→ **Work instructions**:
How many lines in the entries below include the word "profile"? Respond with the number only.

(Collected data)
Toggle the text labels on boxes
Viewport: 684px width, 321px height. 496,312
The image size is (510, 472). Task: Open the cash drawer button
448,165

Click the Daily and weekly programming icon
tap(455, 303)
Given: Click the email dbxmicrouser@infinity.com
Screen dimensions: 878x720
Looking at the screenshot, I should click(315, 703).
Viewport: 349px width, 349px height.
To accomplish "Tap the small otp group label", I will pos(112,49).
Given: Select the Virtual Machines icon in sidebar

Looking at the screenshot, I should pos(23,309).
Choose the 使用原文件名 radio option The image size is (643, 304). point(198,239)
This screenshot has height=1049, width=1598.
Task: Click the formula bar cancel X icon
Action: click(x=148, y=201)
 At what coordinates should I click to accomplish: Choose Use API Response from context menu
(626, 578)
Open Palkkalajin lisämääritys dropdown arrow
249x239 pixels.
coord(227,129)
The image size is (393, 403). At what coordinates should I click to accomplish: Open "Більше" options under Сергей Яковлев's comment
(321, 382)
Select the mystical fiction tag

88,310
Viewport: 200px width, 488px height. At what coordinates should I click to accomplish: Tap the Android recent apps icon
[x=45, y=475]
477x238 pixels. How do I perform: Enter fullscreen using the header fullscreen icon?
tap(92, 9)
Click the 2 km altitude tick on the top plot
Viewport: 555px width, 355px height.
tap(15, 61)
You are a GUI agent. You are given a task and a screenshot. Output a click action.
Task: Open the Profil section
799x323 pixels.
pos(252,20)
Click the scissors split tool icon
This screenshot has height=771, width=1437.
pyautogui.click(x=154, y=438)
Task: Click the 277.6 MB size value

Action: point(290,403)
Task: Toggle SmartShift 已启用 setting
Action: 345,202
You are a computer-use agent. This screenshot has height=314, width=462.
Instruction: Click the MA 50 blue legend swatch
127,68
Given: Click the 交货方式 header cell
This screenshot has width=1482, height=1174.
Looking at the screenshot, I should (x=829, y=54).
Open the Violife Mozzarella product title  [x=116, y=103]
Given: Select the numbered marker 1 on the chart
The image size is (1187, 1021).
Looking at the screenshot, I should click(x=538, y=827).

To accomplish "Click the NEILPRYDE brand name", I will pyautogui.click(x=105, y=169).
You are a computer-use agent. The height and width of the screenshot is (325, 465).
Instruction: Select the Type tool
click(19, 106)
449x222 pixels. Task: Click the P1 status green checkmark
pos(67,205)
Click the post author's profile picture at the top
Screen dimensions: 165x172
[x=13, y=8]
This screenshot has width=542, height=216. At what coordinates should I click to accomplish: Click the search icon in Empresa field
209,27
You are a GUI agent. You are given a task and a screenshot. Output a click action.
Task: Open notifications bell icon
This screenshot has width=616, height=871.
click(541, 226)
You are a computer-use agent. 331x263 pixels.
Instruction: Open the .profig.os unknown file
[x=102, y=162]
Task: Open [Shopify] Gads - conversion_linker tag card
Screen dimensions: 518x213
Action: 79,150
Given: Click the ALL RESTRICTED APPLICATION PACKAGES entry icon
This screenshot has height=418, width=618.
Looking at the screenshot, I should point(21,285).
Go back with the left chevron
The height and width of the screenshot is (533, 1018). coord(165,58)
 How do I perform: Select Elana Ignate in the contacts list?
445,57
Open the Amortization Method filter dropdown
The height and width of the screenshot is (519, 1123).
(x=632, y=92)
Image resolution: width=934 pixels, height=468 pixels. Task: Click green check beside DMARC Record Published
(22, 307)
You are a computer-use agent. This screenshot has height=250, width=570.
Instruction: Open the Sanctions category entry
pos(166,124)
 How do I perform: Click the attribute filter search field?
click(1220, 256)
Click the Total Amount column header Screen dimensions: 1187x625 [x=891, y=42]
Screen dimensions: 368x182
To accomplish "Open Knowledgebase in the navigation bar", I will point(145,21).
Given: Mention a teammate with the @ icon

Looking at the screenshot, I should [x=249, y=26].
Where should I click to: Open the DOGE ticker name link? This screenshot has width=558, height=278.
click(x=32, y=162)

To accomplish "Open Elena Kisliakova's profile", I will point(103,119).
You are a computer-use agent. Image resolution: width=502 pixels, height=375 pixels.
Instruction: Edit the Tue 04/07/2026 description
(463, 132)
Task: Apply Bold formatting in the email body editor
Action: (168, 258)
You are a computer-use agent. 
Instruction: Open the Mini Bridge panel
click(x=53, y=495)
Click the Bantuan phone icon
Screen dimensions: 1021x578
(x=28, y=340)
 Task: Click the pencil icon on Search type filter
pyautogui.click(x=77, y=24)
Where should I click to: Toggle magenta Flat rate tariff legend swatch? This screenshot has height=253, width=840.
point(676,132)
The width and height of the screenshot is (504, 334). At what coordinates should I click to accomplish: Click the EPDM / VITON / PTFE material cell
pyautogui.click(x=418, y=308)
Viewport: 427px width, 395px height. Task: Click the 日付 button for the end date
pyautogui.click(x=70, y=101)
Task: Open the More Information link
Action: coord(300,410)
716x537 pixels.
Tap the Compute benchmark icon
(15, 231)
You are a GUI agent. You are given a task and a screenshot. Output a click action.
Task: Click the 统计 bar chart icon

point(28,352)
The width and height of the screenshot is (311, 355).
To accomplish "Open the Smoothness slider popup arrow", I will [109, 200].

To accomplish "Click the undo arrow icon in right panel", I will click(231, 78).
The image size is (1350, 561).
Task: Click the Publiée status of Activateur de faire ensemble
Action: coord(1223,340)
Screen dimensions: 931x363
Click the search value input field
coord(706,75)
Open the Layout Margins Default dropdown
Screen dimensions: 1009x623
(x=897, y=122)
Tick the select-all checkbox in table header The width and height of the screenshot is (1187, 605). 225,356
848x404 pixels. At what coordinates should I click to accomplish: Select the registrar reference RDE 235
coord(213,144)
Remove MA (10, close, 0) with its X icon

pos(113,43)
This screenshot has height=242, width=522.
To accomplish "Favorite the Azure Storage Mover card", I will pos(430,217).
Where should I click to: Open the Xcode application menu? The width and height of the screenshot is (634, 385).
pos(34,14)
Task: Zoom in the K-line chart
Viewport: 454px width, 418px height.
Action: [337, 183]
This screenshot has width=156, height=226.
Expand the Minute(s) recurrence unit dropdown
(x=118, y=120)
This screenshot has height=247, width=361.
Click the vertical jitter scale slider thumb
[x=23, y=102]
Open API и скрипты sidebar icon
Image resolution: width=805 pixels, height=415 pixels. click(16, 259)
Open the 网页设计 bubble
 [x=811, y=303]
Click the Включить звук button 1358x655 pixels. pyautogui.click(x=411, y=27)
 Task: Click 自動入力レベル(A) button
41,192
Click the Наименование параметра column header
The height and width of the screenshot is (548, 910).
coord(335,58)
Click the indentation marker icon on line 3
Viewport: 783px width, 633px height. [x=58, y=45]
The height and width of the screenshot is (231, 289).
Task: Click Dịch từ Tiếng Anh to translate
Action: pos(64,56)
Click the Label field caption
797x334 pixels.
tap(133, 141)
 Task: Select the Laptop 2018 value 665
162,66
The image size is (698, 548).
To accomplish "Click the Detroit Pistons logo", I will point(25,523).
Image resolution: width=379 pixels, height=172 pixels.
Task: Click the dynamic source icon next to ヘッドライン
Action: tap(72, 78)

→ **Task result**:
2